Many workers who lost their jobs and health coverage because of the pandemic signed up for Obamacare plans, with a dozen states that operate their own Affordable Care Act marketplaces offering special enrollment periods to help more people get insurance. But Bloomberg Law’s Sara Hansard reports that a significant number of those new enrollees never actually got coverage — because they couldn’t pay their initial premiums:
“Almost one-third of some 20,000 Maryland enrollees from March through August didn’t activate their plans. In Washington, one-fifth of a 27,000-enrollee sample are still without coverage due to lack of payment, a sign that Obamacare subsidies may not be enough to help uninsured people get coverage in a public health emergency.
“People are enticed to sign up, but many are having trouble paying the first premium to start the coverage, Trinity College economics professor Gerardo Ruiz Sanchez found in a recent paper. Once people make the first payment, they are entitled to a 90-day grace period if they don’t make subsequent payments before being cut off.

•••

Your tasks |
1. Rewrite everything from "Many workers who" down to "public health emergency." in the Obamacare enrollment article, changing "Obamacare" to "ACA".
2. Continue the Obamacare enrollment article from where it stops.
The material that follows has nothing to do with the Obamacare enrollment article.

•••

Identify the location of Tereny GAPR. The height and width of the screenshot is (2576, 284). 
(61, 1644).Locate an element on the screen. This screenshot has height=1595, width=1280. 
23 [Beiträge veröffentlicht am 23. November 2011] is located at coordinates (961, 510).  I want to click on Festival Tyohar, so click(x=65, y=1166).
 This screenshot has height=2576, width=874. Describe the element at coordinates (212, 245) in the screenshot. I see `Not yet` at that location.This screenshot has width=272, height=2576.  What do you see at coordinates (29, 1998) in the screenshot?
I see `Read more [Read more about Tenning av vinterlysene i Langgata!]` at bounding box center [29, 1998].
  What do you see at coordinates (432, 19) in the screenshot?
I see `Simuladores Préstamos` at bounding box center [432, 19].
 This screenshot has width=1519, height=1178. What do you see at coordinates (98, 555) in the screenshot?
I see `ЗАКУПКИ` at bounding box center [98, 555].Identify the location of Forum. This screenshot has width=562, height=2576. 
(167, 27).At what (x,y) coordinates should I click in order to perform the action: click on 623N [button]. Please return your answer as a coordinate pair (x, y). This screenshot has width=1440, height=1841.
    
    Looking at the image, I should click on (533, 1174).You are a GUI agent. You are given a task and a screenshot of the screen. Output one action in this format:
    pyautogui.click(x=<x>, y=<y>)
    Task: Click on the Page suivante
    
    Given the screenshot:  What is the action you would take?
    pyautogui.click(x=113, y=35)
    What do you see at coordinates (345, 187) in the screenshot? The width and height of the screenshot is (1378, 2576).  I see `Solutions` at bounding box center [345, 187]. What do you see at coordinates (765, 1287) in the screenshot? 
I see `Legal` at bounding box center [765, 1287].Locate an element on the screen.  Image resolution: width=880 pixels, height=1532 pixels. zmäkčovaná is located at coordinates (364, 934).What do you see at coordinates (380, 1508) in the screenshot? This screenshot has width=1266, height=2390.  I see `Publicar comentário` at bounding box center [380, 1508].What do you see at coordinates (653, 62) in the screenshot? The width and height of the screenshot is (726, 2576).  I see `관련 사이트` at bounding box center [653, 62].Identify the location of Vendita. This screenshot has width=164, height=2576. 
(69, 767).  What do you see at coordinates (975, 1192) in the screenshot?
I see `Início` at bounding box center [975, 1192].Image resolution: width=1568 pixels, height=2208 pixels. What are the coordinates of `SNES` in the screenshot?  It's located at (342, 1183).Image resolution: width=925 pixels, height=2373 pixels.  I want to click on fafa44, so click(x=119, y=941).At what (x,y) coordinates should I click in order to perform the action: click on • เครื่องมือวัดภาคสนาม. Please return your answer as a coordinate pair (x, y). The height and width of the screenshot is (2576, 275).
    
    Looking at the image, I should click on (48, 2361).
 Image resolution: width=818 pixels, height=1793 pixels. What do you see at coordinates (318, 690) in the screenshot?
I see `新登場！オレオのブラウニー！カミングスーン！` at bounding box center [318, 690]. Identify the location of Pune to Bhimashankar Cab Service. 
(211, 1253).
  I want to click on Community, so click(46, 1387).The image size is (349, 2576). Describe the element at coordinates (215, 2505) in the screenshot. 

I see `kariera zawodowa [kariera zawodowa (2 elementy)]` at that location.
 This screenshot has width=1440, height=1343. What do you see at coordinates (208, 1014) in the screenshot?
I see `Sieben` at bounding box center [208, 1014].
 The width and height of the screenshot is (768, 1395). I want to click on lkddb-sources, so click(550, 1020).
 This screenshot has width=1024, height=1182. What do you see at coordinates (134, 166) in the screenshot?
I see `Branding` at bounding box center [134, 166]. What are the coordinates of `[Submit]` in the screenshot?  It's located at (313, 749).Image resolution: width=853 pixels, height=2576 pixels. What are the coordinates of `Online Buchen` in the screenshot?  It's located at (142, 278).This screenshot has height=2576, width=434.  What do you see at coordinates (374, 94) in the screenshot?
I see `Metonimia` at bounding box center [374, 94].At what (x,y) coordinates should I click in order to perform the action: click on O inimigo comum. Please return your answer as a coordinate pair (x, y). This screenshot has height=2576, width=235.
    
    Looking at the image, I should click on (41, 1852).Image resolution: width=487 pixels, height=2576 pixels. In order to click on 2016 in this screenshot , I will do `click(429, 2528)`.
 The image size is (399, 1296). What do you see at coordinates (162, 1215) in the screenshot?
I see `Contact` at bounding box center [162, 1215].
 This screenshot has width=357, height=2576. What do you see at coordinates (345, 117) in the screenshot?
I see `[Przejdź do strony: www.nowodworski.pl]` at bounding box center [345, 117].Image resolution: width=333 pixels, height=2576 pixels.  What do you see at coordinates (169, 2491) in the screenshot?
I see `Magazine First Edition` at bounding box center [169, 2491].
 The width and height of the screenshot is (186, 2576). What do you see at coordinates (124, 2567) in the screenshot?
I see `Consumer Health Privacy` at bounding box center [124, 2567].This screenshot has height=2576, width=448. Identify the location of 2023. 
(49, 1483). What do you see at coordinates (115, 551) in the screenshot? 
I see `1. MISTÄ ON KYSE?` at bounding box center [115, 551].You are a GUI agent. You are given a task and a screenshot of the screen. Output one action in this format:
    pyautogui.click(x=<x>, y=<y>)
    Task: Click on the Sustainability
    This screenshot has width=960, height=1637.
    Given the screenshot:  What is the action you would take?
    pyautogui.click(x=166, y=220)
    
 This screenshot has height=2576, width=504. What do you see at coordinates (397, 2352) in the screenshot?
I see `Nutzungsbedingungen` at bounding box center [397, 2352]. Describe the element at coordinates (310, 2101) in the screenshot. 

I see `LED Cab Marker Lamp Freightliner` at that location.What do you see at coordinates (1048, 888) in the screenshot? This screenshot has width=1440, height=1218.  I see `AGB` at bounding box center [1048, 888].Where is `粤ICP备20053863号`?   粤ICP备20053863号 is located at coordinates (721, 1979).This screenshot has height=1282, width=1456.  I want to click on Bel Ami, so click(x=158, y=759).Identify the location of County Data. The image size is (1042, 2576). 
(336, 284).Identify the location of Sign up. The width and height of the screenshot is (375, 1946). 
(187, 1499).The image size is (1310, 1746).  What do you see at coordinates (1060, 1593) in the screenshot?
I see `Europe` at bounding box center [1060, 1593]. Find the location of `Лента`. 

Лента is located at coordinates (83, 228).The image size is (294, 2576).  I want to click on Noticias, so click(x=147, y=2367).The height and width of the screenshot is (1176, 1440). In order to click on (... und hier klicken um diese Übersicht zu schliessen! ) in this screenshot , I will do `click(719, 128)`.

•••

Answers for the exercise |
1.
Many workers who lost their jobs and health coverage because of the pandemic signed up for ACA plans, with a dozen states that operate their own Affordable Care Act marketplaces offering special enrollment periods to help more people get insurance. But Bloomberg Law’s Sara Hansard reports that a significant number of those new enrollees never actually got coverage — because they couldn’t pay their initial premiums:
“Almost one-third of some 20,000 Maryland enrollees from March through August didn’t activate their plans. In Washington, one-fifth of a 27,000-enrollee sample are still without coverage due to lack of payment, a sign that ACA subsidies may not be enough to help uninsured people get coverage in a public health emergency.

2.
“The findings indicate many people can’t afford ACA coverage even though subsidies are provided for those with incomes between 100% and 400% of the poverty level.”
Ruiz Sanchez’s paper reportedly found that people who lost coverage are less likely to pay their first premium than others signing up under the special enrollment option. “This provides some empirical evidence that there might be scope for considering a little bit of extra help for them,” Ruiz Sanchez told Bloomberg. “If we’re discussing stimulus checks, if we’re discussing eviction bans, why are we not discussing a little bit of help for people to keep their insurance.”